DDV Nordrhein im Gespräch mit Arbeitsminister Karl-Josef Laumann und Staatssekretär Matthias Heidmeier
Wie müssen Gebäude auf höhere Temperaturen, längere Hitzeperioden und veränderte Wetterbedingungen vorbereitet werden? Darüber haben wir als Dachdecker-Verband Nordrhein direkt mit NRW-Arbeitsminister Karl-Josef Laumann und Staatssekretär Matthias Heidmeier gesprochen. Für uns stand dabei besonders die Frage im Mittelpunkt, welche politischen Rahmenbedingungen das Dachdeckerhandwerk für die praktische Umsetzung von Klimaanpassungsmaßnahmen braucht.
Gemeinsam mit Vertretern weiterer Handwerksorganisationen haben wir die Erfahrungen und Anforderungen des Dachdeckerhandwerks in die Gesprächsrunde eingebracht. Denn viele Maßnahmen zur Anpassung von Gebäuden an Hitze und andere Klimafolgen betreffen unmittelbar das Dach und die Gebäudehülle.
Klimaanpassung findet auf dem Dach statt
Dämmung, sommerlicher Wärmeschutz, Dachbegrünung und die energetische Sanierung bestehender Gebäude gehören für Dachdeckerbetriebe längst zum Arbeitsalltag. Unsere Betriebe wissen aus der Praxis, welche Lösungen funktionieren und an welchen Stellen gesetzliche Vorgaben, bürokratische Verfahren oder fehlende Fachkräfte die Umsetzung erschweren.
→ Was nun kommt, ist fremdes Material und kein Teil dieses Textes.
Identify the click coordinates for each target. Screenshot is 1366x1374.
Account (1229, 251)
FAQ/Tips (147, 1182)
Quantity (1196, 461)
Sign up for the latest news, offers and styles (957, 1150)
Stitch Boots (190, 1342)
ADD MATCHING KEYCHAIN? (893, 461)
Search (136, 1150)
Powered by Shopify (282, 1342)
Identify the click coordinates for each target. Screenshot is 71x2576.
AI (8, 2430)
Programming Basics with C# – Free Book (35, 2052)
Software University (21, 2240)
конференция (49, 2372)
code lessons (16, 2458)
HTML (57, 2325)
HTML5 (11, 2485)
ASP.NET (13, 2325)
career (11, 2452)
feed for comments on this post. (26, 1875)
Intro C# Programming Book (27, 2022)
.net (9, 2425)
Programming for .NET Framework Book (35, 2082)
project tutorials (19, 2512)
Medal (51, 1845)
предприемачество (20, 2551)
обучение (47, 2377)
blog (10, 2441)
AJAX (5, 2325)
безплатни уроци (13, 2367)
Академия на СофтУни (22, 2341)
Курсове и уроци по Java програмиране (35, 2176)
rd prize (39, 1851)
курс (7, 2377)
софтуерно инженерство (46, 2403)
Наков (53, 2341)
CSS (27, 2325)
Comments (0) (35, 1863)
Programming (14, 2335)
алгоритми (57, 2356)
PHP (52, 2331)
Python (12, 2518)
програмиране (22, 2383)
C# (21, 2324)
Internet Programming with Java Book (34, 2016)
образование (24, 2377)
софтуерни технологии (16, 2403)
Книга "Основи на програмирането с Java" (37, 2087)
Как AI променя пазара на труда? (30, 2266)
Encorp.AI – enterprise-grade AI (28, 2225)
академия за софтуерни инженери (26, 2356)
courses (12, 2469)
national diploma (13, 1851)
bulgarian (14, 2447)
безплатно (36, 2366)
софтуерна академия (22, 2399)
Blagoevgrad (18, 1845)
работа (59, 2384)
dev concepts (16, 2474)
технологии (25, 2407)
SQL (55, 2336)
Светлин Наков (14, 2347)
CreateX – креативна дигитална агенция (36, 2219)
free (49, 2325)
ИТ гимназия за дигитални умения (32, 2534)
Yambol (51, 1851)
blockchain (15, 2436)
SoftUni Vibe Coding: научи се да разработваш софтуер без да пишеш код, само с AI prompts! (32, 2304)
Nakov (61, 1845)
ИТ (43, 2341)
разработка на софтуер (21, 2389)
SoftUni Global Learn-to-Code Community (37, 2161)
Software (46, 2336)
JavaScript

Genau diese Erfahrungen haben wir im Gespräch mit Minister Laumann und Staatssekretär Heidmeier adressiert.
Politische Rahmenbedingungen müssen zur betrieblichen Praxis passen
Ein Schwerpunkt unseres Austauschs lag auf den Bedingungen, unter denen die Betriebe Klimaanpassungsmaßnahmen tatsächlich umsetzen können. Dazu gehören schlanke Verfahren, verständliche Vorgaben und ausreichend qualifizierte Fachkräfte.
Wir haben gegenüber der Landesregierung deutlich gemacht, dass neue Anforderungen an Gebäude immer auch auf ihre praktische Umsetzbarkeit im Handwerk geprüft werden müssen. Klimaanpassung darf nicht durch zusätzliche bürokratische Hürden ausgebremst werden.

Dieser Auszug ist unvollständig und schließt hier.